Selected excerpt Block Start

# Continued from above diet plan!!!!



## Jonny wrath1 (Aug 12, 2010)

MAIN MEAL

2 BEEF/STEAK FILLETS WITH PASTA N CARROTTS

BEFORE BED

PROTEIN SHAKE

THERES MY DIET WOULD APPRECIATE FEEDBACK AND ADVICE LIKE IS THERE NOT ENOUGH CALORIES OR IS IT WRONG TO WORK ONE MUSCLE PER DAY HOPE TO HEAR FROM YOU GUYS CHEERS:clap2:


----------



## Dazzaa (Jan 13, 2012)

`I'm a bit of as newbie myself mate, but i used to work out 3 days a week... All muscle groups each work out (I found this fairly effective) but i am going to try a muscle group a day myself this time... I have read good things about this type of routine

Fingers crossed it's a good'en mate

Daz


----------



## Herman1466867992 (Jun 19, 2010)

BREAKFAST

1pint milk, 5 eggs,1-2 sausage, 2 toast. Banana.

PREWORKOUT:

Glass of milk, apple.

-TRAIN- Juice with whey protein & water.

POST WORKOUT:

2 BEEF/STEAK FILLETS WITH POTATOES N PEAS

Glass of Milk.

Supper:

Spinach & Paneer (saag paneer innit!)

Selected excerpt Block End
Data extracts Block Start

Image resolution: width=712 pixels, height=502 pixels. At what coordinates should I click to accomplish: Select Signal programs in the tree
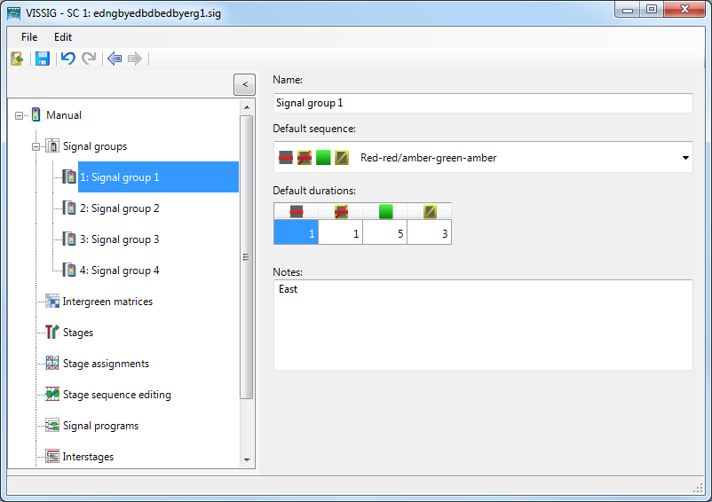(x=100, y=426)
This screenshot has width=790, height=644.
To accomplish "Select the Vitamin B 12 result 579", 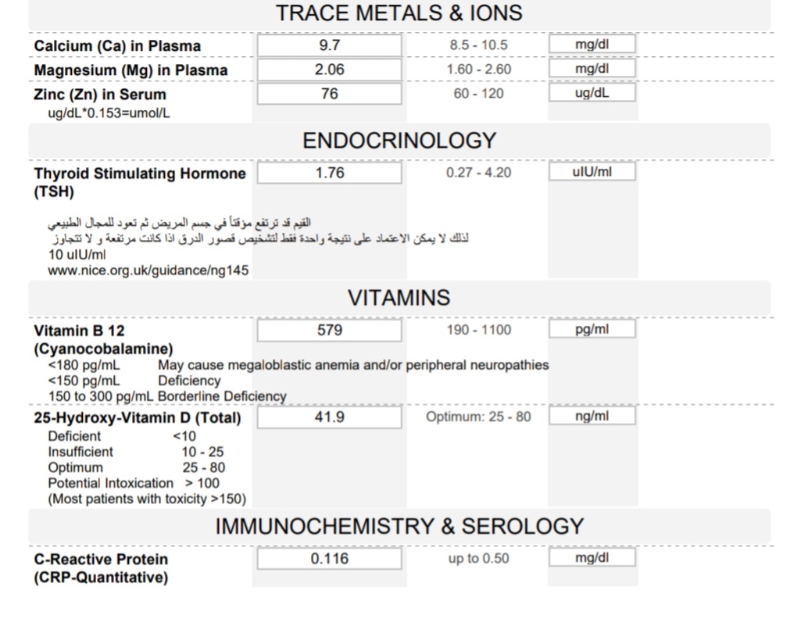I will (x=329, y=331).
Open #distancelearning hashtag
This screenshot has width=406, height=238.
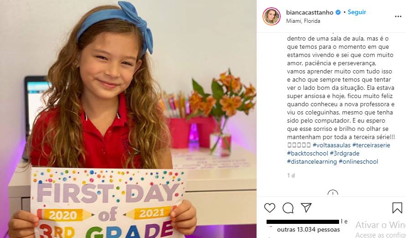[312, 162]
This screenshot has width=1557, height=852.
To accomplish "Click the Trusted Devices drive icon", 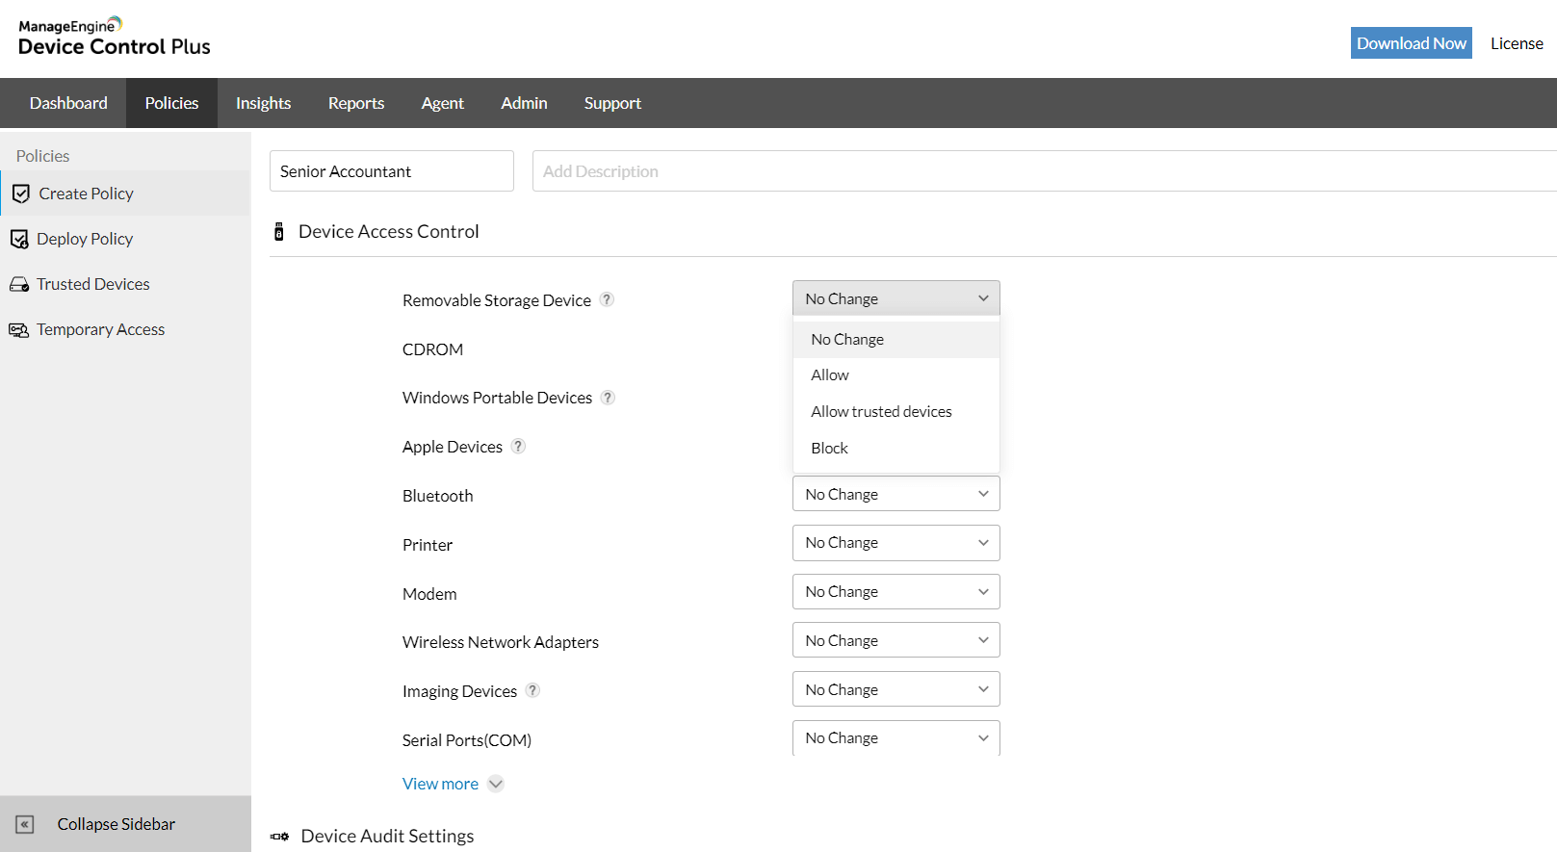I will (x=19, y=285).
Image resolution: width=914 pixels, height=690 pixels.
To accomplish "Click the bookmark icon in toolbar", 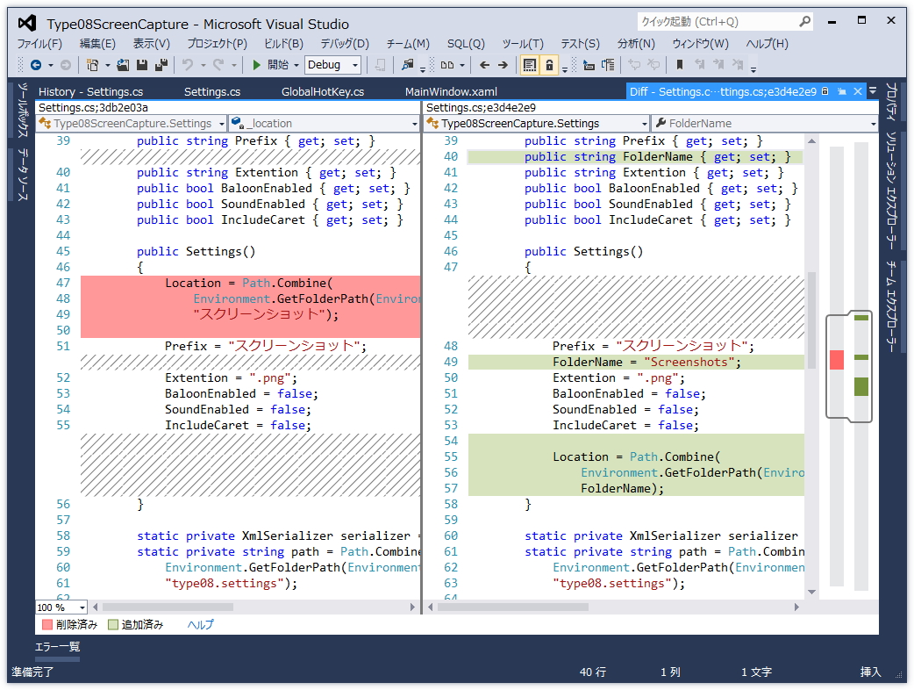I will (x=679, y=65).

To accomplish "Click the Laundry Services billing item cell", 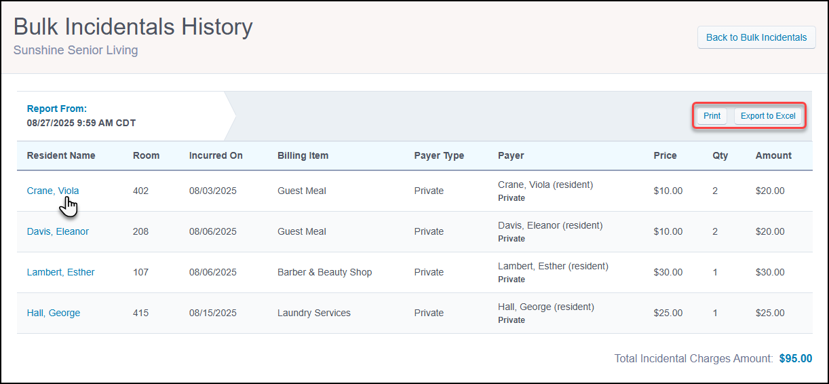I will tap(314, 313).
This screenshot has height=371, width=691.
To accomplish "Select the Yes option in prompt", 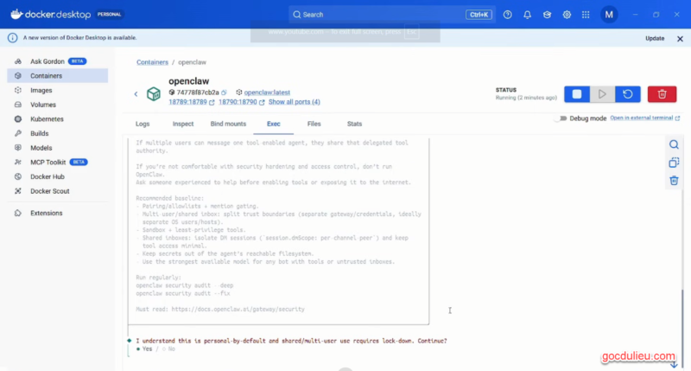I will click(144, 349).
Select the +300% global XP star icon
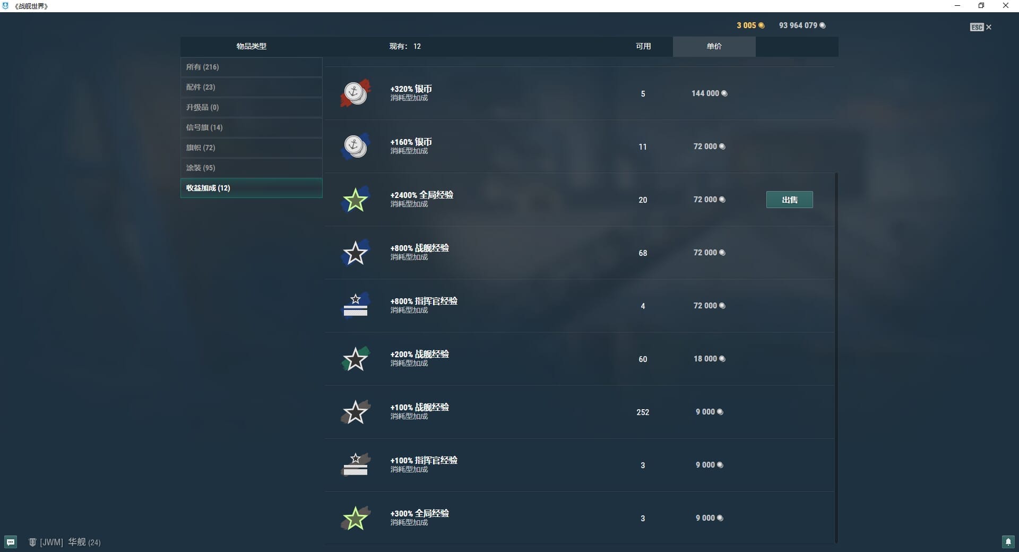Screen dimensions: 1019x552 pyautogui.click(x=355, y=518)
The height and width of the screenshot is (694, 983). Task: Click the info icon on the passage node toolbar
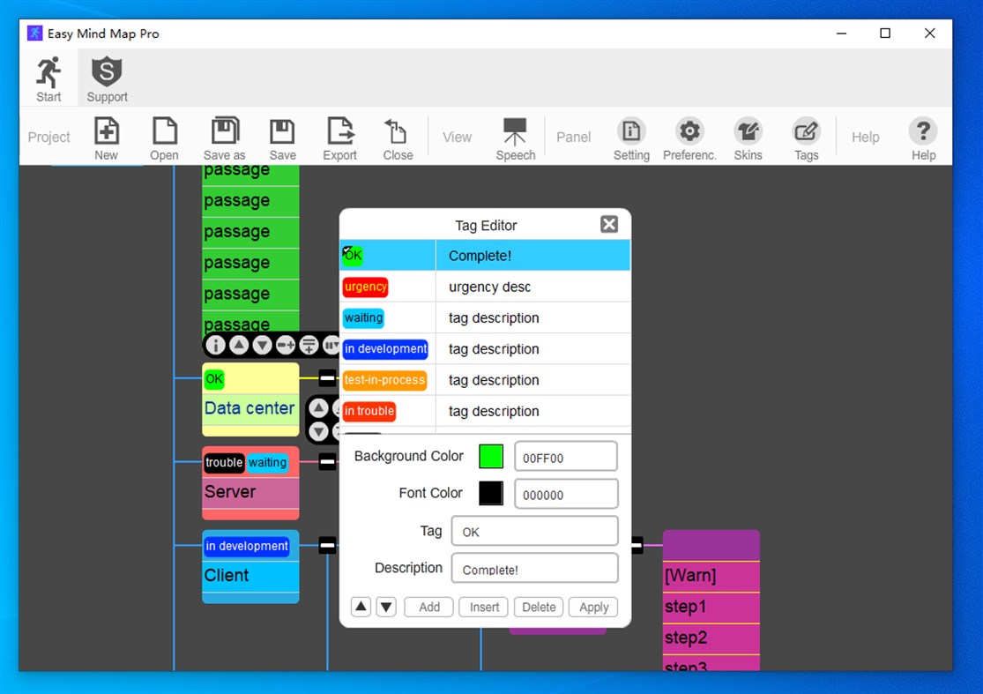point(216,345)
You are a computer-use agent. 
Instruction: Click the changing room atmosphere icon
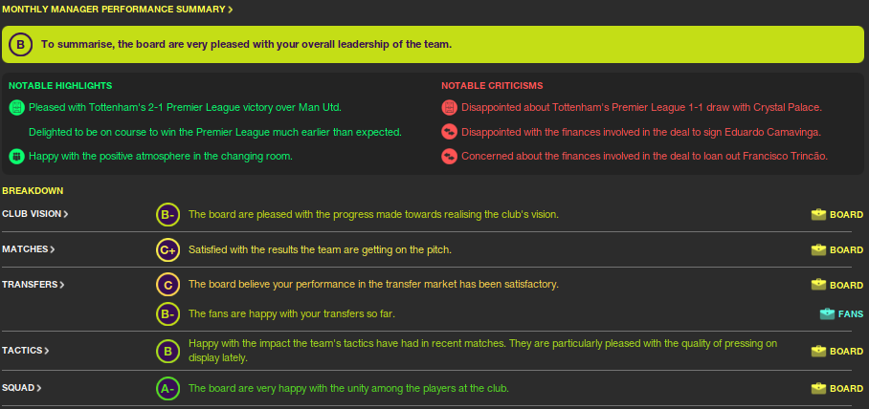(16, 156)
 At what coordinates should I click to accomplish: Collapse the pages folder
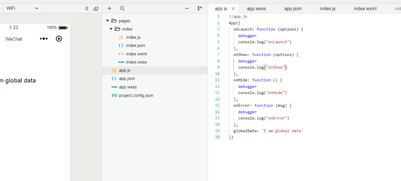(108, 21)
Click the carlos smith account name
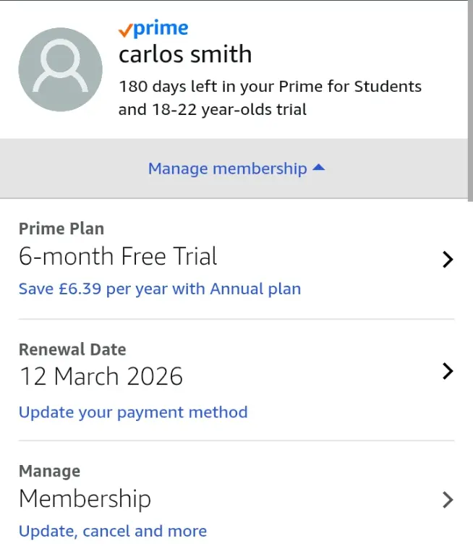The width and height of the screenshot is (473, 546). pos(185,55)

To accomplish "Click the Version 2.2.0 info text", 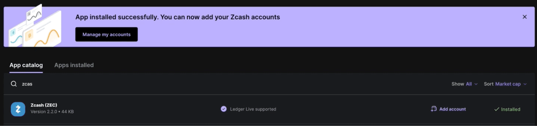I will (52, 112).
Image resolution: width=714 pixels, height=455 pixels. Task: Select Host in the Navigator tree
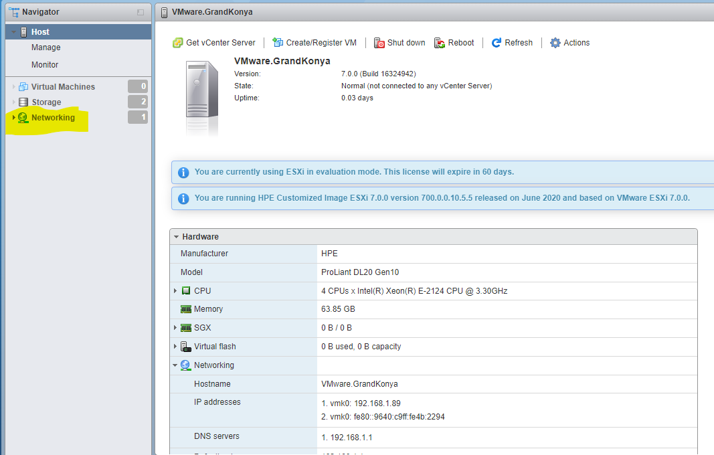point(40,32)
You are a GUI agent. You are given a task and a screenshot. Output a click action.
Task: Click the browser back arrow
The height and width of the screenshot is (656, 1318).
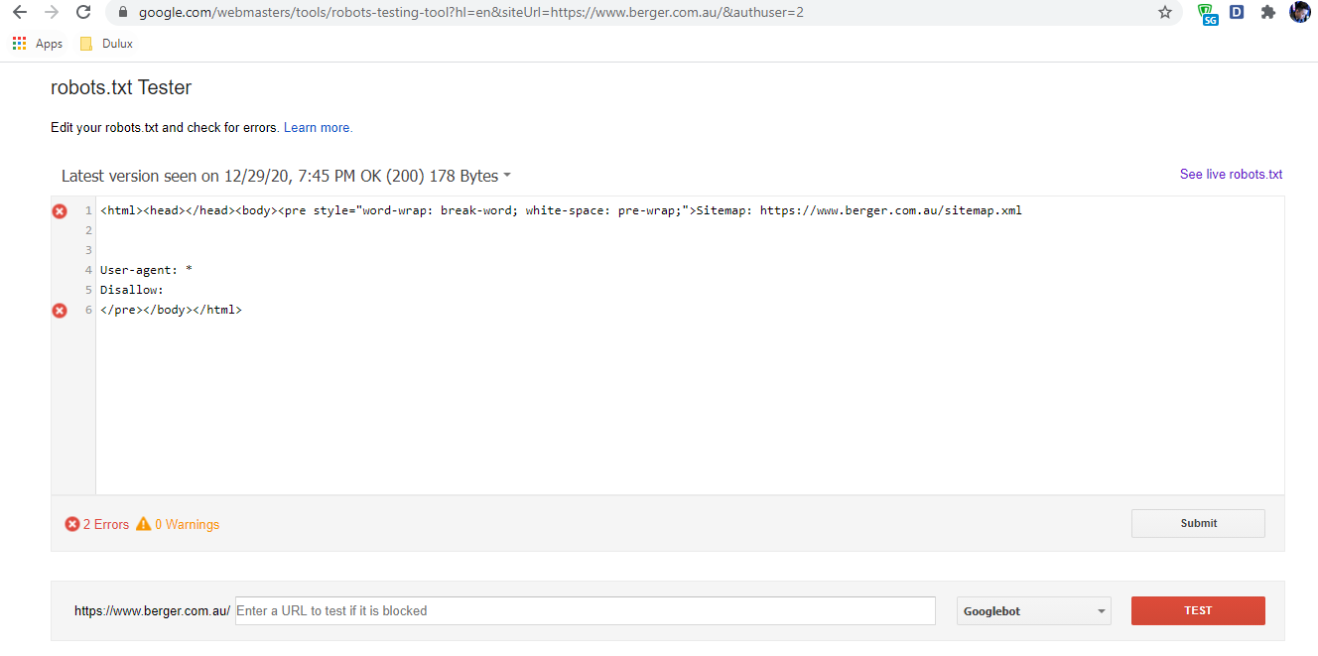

Data extracts Block End

= Your instructions =
Continue the diet plan forum thread after its last line, "Spinach & Paneer (saag paneer innit!)".

= Output for this task =
Or if you dont feel like savoury meal, eat a tub of cottage cheese or large bowl of yoghurt.

Plus, add some fish oil supps somewhere.


----------



## Herman1466867992 (Jun 19, 2010)

Jonny wrath1 said:


> WRONG TO WORK ONE MUSCLE PER DAY HOPE TO HEAR FROM YOU GUYS CHEERS:clap2:


You wont achieve much doing that!

Do the big stuff first. Squats, Bench, Deadlifts, shoulder press

Then Pull Ups

Then do isolation work at the end. Barbell curls, ez bar tricep extensions/pull overs, rows, leg extensions/curls, abs, calves etc.

For drug free bodybuilding, there isnt much better guidance than Reg Park.


----------



## Jonny wrath1 (Aug 12, 2010)

yea daz i know. cheers herman so you think thats enough calories n protein to bulk out gradually? p.s daz i got the muscle group a day from ryan reynolds personal trainer tht got him in shape for blade 3 and also dwayne the rock johnson follows a muscle group a day with a high protein n carb diet.


----------



## thetong6969 (Nov 23, 2008)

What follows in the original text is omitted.